AUGUSTA, Maine — Gov. Paul LePage’s administration released roughly $1 million in taxpayer funds to 2018 legislative and gubernatorial candidates in response to a judge’s order on Tuesday, although bureaucratic confusion reigned on the issue for much of the day.
It could end one legal fight over Maine’s Clean Election program, but another could be on the way. The money to be released Tuesday to about 120 state candidates was originally due in June, while another $4.8 million in the fund is locked away because of a legislative drafting error.
In June, the Republican governor drew a lawsuit from advocates by trying to run the clock out on just under $1 million in Clean Election funding by refusing to sign financial orders to cover the $1.4 million for which candidates had qualified by the end of the last fiscal year on June 30. Instead, candidates got about a quarter of that amount, which was all that was left in the fund.
A Maine judge ruled last week that a fiscal order wasn’t required to allocate money to the fund and ordered the LePage administration to make the full amount of money — just under $1 million in all, according to Maine Ethics Commission data — available to candidates by Tuesday.
LePage’s budget department didn’t appeal. But it issued a Monday letter to the ethics commission — which administers the fund — that created confusion by saying because Stokes’ order said the fund falls outside of normal budget processes, it would pull certain fiscal supports for the commission.
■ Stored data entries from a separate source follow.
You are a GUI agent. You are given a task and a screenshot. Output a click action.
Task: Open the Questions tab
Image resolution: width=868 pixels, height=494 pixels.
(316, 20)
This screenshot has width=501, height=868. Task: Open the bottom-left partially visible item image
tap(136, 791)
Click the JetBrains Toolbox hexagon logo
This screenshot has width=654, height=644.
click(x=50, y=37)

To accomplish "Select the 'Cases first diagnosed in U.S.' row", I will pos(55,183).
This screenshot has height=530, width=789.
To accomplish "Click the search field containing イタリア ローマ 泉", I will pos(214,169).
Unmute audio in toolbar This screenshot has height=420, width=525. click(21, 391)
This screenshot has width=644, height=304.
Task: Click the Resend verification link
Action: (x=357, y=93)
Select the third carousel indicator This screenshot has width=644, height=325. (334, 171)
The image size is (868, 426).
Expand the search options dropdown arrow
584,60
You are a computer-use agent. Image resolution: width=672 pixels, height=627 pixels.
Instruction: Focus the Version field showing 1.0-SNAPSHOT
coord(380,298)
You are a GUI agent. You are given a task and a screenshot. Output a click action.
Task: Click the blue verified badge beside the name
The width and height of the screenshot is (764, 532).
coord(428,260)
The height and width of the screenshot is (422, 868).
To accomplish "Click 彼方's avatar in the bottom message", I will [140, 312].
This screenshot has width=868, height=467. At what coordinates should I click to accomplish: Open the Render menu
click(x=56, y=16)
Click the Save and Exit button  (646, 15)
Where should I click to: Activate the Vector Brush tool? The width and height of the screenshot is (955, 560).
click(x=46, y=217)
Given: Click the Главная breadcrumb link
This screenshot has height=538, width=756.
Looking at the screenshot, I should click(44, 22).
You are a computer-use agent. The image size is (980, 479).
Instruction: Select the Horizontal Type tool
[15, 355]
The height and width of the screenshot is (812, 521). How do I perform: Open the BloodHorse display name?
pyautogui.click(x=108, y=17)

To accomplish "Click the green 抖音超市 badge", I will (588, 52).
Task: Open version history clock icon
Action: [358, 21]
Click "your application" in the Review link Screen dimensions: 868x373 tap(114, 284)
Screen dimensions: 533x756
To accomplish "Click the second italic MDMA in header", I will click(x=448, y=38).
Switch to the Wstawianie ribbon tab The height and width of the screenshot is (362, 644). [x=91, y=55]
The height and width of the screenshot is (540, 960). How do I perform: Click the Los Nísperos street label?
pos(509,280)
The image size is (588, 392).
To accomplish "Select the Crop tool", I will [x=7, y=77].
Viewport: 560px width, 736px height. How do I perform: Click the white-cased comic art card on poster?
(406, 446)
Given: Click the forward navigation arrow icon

The commission isn’t trained to issue checks and track payments.
Later Tuesday, LePage spokeswoman Julie Rabinowitz said in a statement that the funds are now available to the commission, and the budget department is working to train commission staff on how to budget and issue checks and track payments to candidates.
“In short,” Rabinowitz said, the department “is assisting in making sure the funds get transferred to the individual accounts today.”
Paul Lavin, the commission’s assistant director, said on Tuesday afternoon that the department sent additional staffers to help process payments by day’s end. He said candidates will see them within days, though the administration’s action “will have a serious impact” on the commission’s day-to-day operations and staff is “still assessing the full implications.”
After the letter was released, Bob Howe, a lobbyist for Maine Citizens for Clean Elections, which led the lawsuit, said that it appeared LePage was trying to “throw sand in the gears” of the payments. After the statement from the governor’s office, Howe said it looked more “hopeful.”
The Clean Election fund has a bigger problem, with $4.8 million for this fiscal year inaccessible because of a drafting error in a 2017 budget that broke a state shutdown. Republicans in the Maine House of Representatives have blocked a fix; Democrats have held up approval of a bipartisan plan to conform to the federal tax code.
No deal has been struck to end the impasse, and Maine Citizens for Clean Elections has said that it could file another lawsuit seeking release of the funds using a similar legal argument to the first lawsuit if the Legislature doesn’t act.